For Noise, the challenge is standing out in a category where new products launch every quarter. Chauhan explained how AI enables testing of narratives before campaigns go live.
“AI can simulate how different hooks perform across different cohorts. Does a performance angle work better for young professionals? Does a lifestyle aspiration work better for students? This insight allows us to spend our media dollars more effectively,” he said.
He also highlighted cost efficiencies. “Earlier, we were limited by the budget of one big hero film, a few edits. Today, I can have hundreds of micro-stories running in parallel. Each one is crafted to feel personal. And because it’s AI-assisted, the cost doesn’t balloon. In fact, it often comes down.”
Chauhan added a note of caution: “The real craft lies in choosing which stories to tell and when. That curation is still human.”
For Gupta, marketing in fintech is about trust and relevance.“Financial products are trust-driven. You cannot blast generic ads and expect users to sign up for a credit card. Every message has to be relevant, timely, and compliant. AI gives us the ability to deliver that at scale,” he said.

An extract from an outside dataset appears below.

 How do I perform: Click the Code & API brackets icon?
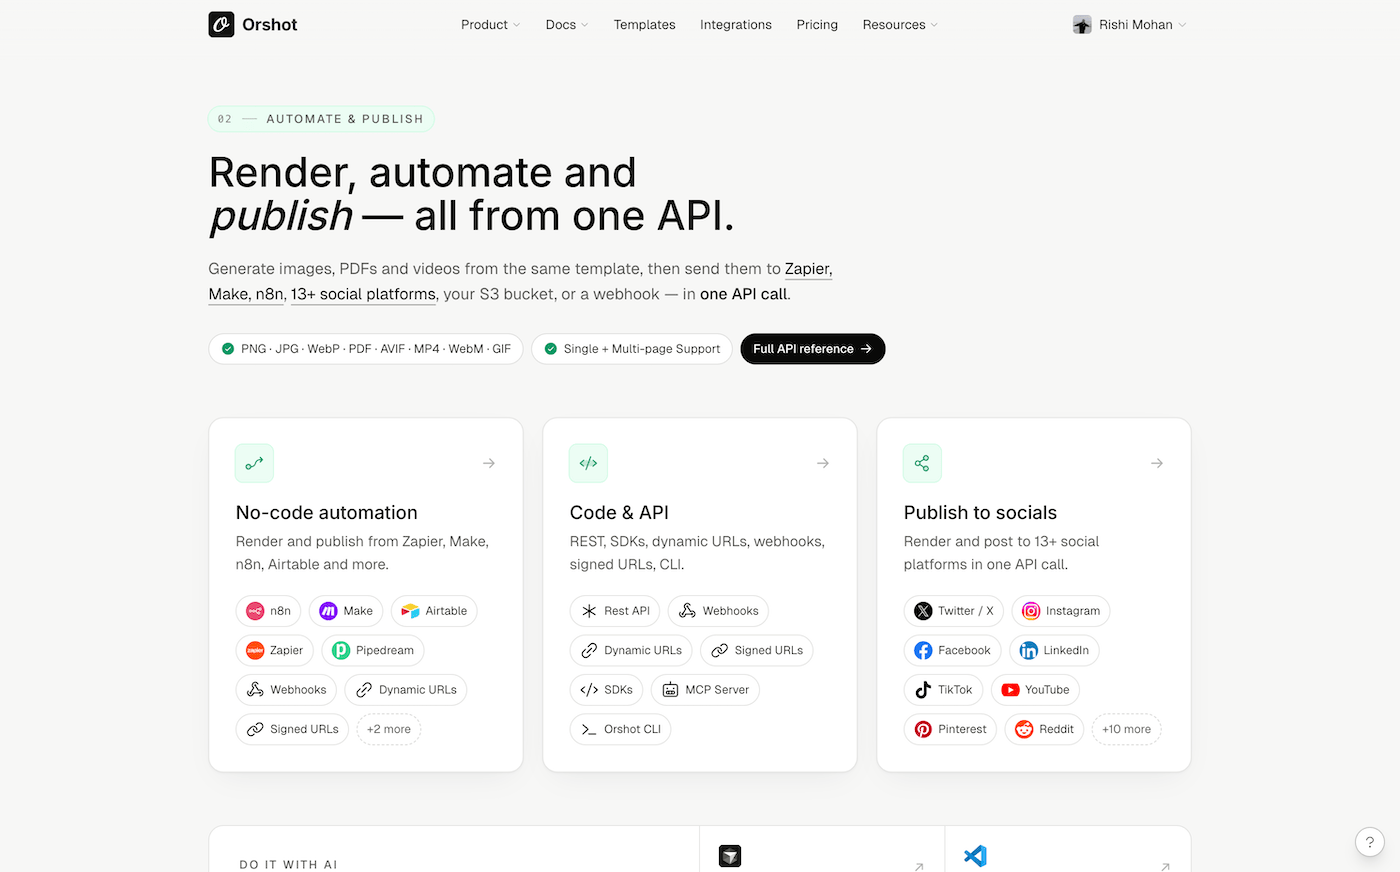[588, 463]
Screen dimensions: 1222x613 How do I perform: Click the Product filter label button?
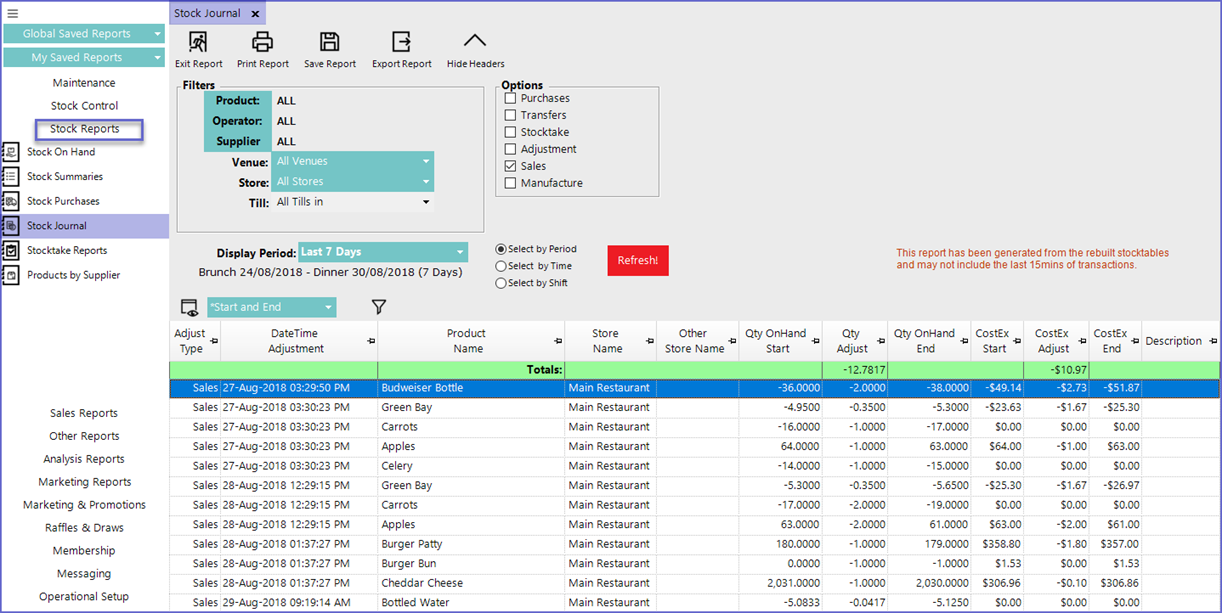[237, 101]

OneCard leverages AI for dynamic personalization: “If a user is exploring travel spends, they will see content about our offers on flight bookings. If someone is focused on rewards, the story shifts to cashback. This is not just retargeting—it is narrative personalization in real time.”
Compliance is central: “In fintech, you cannot afford to make a misstep with messaging. AI helps us run checks for tone, language, even potential bias, before the content goes live. It is like having a built-in compliance partner.”
Gupta emphasised outcomes: “At the end of the day, if the content does not lead to action, it has failed. AI helps us move closer to that action by ensuring the right story reaches the right person at the right time.”
Moderator Mathur concluded that AI is no longer an isolated tool; it is now embedded across the creative workflow, from idea generation to execution to compliance.
“Machines can generate, but they cannot feel,” Ranjan had said. For marketers, the takeaway is clear: AI can accelerate storytelling and expand scale, but the story itself remains human.
Across industries, the conversation at CLICK 2025 day 2 highlighted a common thread: brands that combine technological leverage with human judgment will be the ones to tell richer, more resonant stories in an era of infinite content.